In alternative embodiments, the kit comprises a double antibody sandwich indirect ELISA detection kit.
In an alternative embodiment, the double antibody sandwich indirect ELISA detection kit comprises a solid phase antibody, a detection antibody combined with an antigen captured by the solid phase antibody and a labeled secondary antibody, wherein the labeled secondary antibody is specifically combined with the detection antibody; the labeled secondary antibody provides a detection signal; wherein the solid phase antibody is selected from the group consisting of HPV45 polyclonal antibodies; the solid phase antibody is selected from the antibody or antigen binding fragment thereof which specifically binds to HPV45 type capsid protein L1; in alternative embodiments, the solid phase antibody is selected from the monoclonal antibody secreted by hybridoma cell line 7A5, or from the monoclonal antibody secreted by hybridoma cell line 11G1.
The invention is further illustrated by the following specific examples, however, it should be understood that these examples are for the purpose of illustration only in greater detail and are not to be construed as limiting the invention in any way.

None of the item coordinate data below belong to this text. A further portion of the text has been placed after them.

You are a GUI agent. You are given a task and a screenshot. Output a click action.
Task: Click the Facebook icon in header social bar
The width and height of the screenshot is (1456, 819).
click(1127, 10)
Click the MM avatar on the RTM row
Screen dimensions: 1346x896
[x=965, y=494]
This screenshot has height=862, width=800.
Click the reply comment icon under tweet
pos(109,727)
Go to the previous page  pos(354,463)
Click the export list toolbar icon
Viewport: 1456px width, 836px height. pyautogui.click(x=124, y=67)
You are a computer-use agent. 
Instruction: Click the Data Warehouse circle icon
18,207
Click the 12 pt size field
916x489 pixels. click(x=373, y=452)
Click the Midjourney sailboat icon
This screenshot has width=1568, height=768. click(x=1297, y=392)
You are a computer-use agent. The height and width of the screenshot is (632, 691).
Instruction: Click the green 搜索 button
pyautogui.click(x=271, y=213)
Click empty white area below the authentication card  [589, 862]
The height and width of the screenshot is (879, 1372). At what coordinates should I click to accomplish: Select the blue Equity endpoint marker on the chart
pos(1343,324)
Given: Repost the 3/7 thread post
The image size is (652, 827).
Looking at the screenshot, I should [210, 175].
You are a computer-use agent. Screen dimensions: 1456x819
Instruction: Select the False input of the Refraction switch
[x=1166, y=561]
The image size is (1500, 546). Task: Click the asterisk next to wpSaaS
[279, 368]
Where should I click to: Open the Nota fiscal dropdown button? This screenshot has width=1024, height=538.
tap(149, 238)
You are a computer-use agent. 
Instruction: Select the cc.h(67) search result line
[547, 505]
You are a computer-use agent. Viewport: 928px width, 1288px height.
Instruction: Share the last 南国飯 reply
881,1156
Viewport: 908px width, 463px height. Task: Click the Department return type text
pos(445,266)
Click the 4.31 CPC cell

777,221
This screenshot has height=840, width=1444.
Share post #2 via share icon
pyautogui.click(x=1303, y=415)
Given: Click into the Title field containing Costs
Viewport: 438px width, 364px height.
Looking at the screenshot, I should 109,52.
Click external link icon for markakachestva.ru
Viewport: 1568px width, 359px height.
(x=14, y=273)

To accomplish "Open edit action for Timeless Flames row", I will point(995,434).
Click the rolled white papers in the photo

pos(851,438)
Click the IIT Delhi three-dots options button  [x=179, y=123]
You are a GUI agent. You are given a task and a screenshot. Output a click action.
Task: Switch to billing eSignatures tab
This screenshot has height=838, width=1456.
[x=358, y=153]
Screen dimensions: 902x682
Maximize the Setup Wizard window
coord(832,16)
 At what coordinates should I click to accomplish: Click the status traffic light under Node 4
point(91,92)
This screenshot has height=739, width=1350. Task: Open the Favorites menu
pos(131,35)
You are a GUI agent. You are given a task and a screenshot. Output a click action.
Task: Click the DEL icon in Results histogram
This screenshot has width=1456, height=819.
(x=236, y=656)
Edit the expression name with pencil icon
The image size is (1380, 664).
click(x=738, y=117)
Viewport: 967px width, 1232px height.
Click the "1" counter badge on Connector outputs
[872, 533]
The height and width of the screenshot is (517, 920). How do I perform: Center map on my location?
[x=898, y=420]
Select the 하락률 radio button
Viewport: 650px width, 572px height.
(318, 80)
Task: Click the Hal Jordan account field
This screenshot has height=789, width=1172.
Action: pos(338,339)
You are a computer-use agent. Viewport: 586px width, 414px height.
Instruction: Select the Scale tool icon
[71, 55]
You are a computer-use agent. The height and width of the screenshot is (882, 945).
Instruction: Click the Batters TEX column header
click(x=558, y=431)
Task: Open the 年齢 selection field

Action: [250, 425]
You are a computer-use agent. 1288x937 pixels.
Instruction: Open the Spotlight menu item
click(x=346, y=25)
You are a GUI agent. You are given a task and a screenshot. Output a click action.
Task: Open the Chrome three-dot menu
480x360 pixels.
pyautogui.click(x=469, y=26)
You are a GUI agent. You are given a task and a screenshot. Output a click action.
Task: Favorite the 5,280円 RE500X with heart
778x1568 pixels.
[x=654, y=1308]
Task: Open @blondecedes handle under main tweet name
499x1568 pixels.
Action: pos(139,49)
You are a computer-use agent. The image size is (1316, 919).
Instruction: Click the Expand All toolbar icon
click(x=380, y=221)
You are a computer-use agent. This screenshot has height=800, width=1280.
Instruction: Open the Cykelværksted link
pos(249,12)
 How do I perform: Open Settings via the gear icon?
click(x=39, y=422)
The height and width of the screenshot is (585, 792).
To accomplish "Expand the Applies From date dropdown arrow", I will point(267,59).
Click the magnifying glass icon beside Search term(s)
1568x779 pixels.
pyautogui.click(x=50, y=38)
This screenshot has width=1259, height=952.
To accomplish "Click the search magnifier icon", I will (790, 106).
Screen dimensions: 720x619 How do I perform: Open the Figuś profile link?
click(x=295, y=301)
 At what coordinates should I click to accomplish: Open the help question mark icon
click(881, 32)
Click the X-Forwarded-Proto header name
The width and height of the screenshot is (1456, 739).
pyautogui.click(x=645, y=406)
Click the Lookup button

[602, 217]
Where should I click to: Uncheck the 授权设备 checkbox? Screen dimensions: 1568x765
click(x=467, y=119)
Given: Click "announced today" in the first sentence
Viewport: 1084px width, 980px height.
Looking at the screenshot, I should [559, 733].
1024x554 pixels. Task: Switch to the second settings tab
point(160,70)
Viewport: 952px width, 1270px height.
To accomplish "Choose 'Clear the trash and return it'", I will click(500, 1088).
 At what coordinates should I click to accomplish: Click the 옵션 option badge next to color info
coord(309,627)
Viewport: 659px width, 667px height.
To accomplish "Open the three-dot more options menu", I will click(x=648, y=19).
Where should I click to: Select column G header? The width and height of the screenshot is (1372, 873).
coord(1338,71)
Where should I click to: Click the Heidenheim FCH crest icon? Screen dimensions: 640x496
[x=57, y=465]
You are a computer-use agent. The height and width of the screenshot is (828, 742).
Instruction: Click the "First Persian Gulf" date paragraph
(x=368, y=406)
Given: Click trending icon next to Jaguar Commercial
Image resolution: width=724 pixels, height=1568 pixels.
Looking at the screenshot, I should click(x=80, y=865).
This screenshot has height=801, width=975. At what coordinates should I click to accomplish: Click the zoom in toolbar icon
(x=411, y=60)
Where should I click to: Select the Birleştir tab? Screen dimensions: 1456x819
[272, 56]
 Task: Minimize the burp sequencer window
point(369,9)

EXAMPLE 1 preparation of monoclonal antibodies
1. Immunization of mice
HPV45 type stock solution was mixed with adjuvants CFA and AD11.15, balb/c mice were immunized, mouse tail blood was taken on day 14, and the evaluation of antibody titer in tail blood was performed using an indirect ELISA method. Coating an ELISA plate (1:100 dilution) with HPV45 type stock solution, adding 100 mu L of the ELISA plate into each hole, and reacting at 4 ℃ overnight; the plates were washed 3 times with PBS and blocked with 5% milk-PBS for 1hr at room temperature; washing the plate with PBS solution for 1 time, adding gradient diluted mouse tail blood, and reacting at room temperature for 1hr; washing the plate for 3 times by using a PBS solution, beating, adding an HRP-marked goat anti-mouse Fc secondary antibody diluted 1:2000, reacting for 1hr at room temperature, washing the plate for 5 times by using the PBS solution, beating, adding substrate A solution and substrate B solution with equal volumes, and reacting for 20min under the conditions of light shielding and room temperature; then 50 mu L of stop solution is added, and after even mixing, OD is read on an enzyme labeling instrument 450 And OD (optical density) 630 Value, output od=od 450 -OD 630 . Mice with tail blood titers exceeding 1/50000 were taken for subsequent experiments.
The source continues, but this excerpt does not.